SOLO, iNewsSleman.id - Asosiasi Pertekstilan Indonesia (API) mendesak pemerintah dan DPR segera menyelesaikan pembuatan Undang-Undang (UU) Sandang. UU tersebut diharapkan dapat memproteksi industri tekstil dalam negeri berikut turunannya.
“Kalau papan dan pangan sudah ada Undang-Undangnya, tapi kalau sandang belum. Ini prosesnya sudah dimulai sejak tahun 2019, tapi sampai saat ini berjalan tidak, maju juga tidak,” kata Kompartemen Sumber Daya Manusia Asosiasi Pertekstilan Indonesia (API) Harrison Silaen saat acara Penandatanganan Perjanjian Kerja Sama antara Akademi Komunitas Industri Tekstil dan Produksi Tekstil Surakarta (AK-Tekstil Solo) dengan mitra industri baru, Jumat (9/8/2024).

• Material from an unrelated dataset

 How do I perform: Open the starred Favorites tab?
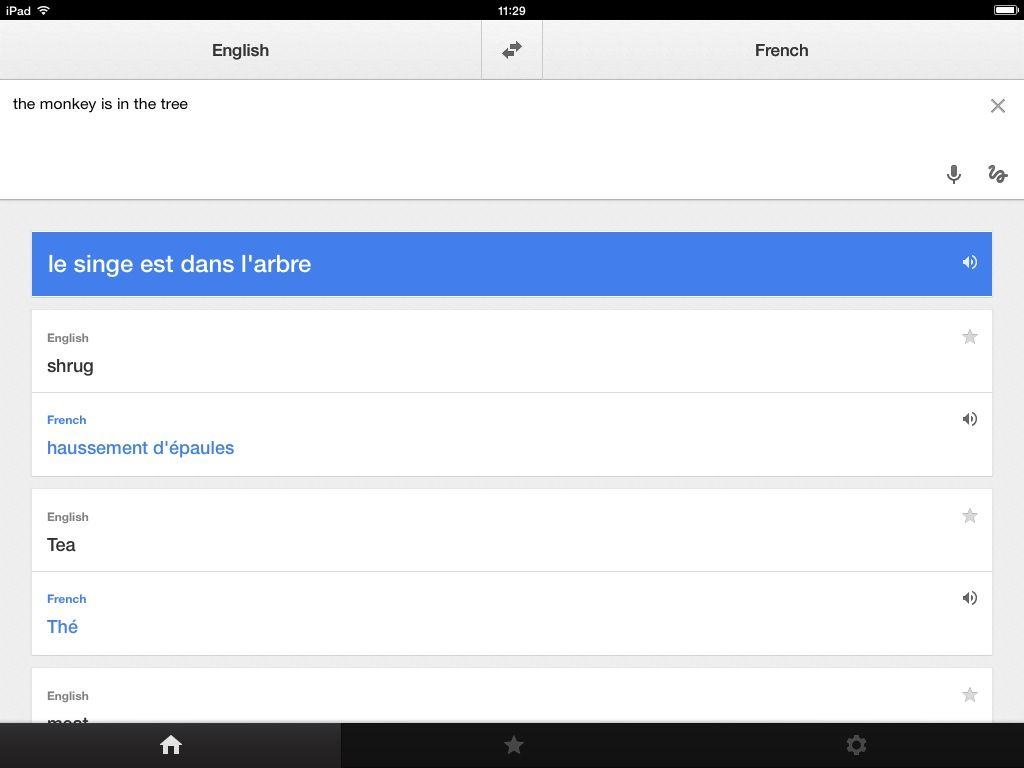pyautogui.click(x=513, y=745)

Pada Mei 2024 lalu, pihaknya telah bertemu dengan staf ahli perancang UU di DPR guna merencanakan pembuatan UU Sandang. Masukan dari API, Apindo telah diberikan, termasuk juga peninjauan lapangan juga sudah dilakukan oleh staf ahli perancang UU dari DPR.
Saat kunjungan lapangan, pihaknya banyak memberikan masukan sebagai bahan pertimbangan pembuatan UU. Dirinya berharap UU Sandang segera terwujud sehingga menjadi payung hukum. Selama ini, terdapat 20 lembaga/kementerian yang berhubungan dengan industri tekstil.
“Ini membawa ritme, alunan suara masing-masing, sehingga kami yang melaksanakan di lapangan serba bingung, repot mana yang harus dijalankan. Terakhir, kami harus memiliki 42 sertifikat untuk bisa menjalankan industri,” ucapnya.
Dikatakannya, kini industri tekstil dalam kondisi terpuruk. Secara nasional, utilitas produksi tekstil dari hulu sampai pembuatan serat, pembuatan benang, pembuatan kain dan printing saat ini tinggal sekitar 40-45 persen.
Dengan kondisi ini, sudah banyak terjadi pemutusan hubungan kerja (PHK). Selain itu ada yang masih terselubung di industri-industri. Penyebab industri tekstil terpuruk di antaranya karena pasar domestik digempur oleh impor-impor yang tak terkendali.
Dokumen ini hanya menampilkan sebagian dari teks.